Why We Can't Redefine Marriage
Some believe the word 'marriage' can mean whatever you want. The Vatican asks us to stand up for the politically incorrect truth
BY: Charlotte Hays
It's because of this that the recent Vatican document condemning homosexual unions is heroic. At this juncture in history, anyone who questions the right of homosexuals to marry is likely to be derided as backwards or a hater. But the Vatican document, which contains some lovely passages, reiterates what Western (and Eastern) civilization has always understood about marriage: it is a union between a man and a woman. In the Christian tradition, this union is sanctioned by the Creator. "Marriage is not just any relationship between human beings," the Vatican warns.
Proponents of gay marriage believe the word "marriage" can mean whatever you want it to mean. This, says the Vatican, is not the case. Though there are numerous loving, longstanding, and arguably beneficial quasi-marriages between members of the same sex (this is me speaking, not the Vatican), these relationships are not marriages.

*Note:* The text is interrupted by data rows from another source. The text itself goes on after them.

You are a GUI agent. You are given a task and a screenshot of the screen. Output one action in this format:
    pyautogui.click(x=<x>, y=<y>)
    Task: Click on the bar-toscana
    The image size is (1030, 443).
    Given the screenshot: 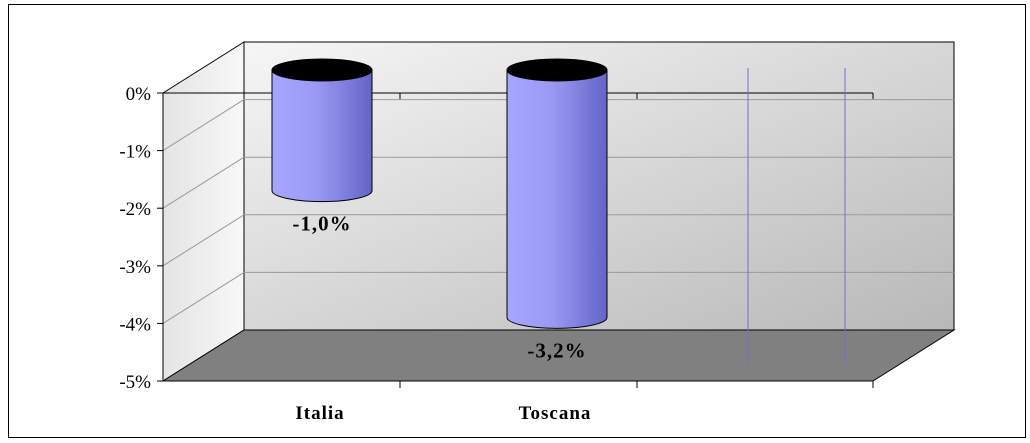 What is the action you would take?
    pyautogui.click(x=557, y=194)
    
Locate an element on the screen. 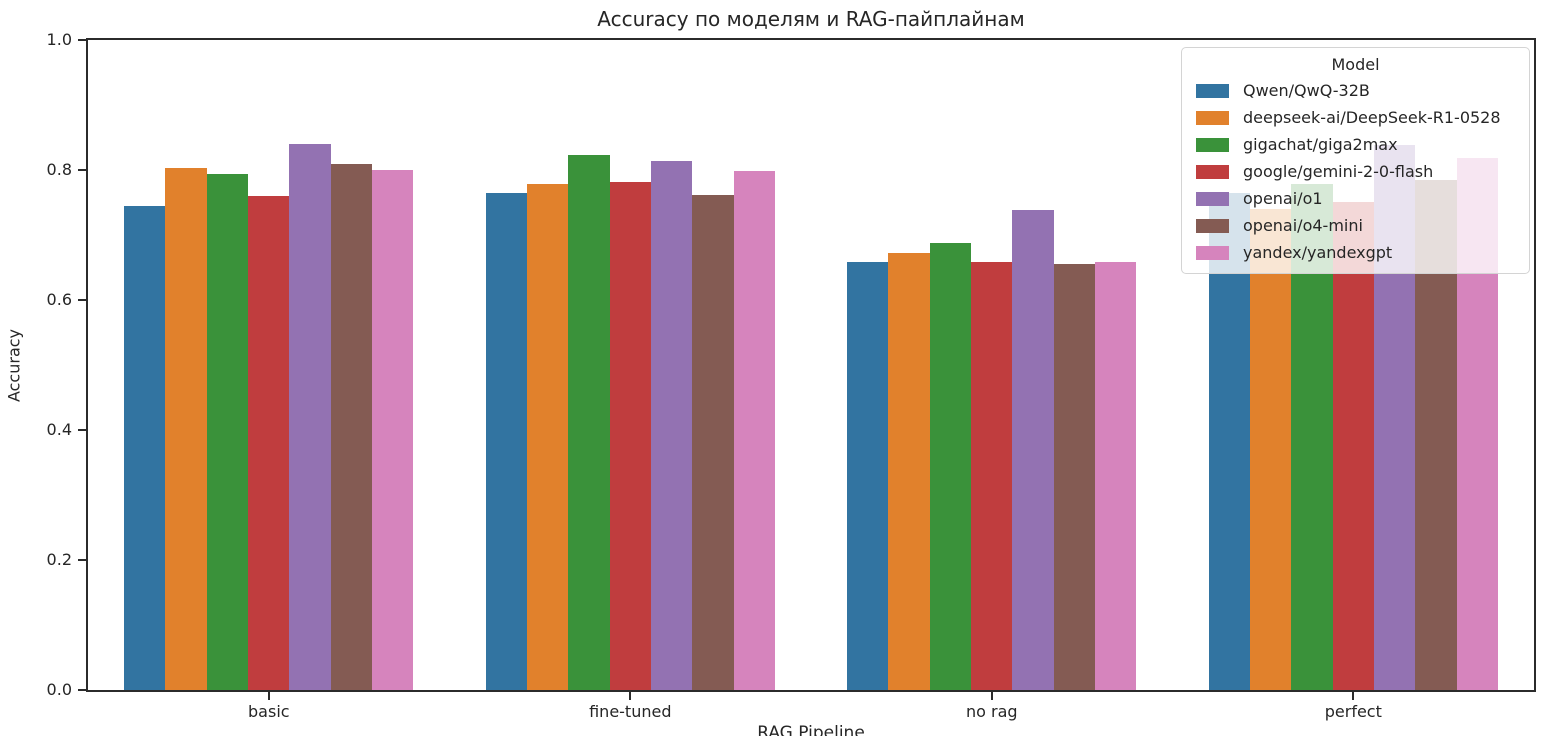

Wishful thinking and the thoroughly modern notion that reality is malleable will not change this. "No ideology can erase from the human spirit the certainty that marriage exists solely between a man and a woman," the document states, "who by mutual personal gifts, proper and exclusive to themselves, tend toward the communion of their persons."
Most of us know homosexual couples whose company we enjoy and whom we admire. But this doesn't mean that the Church or the secular legal system should redefine the most basic of human relationships. "[R]espect for homosexual persons cannot lead in any way to approval of homosexual behavior or to legal recognition of homosexual unions," the Vatican document states.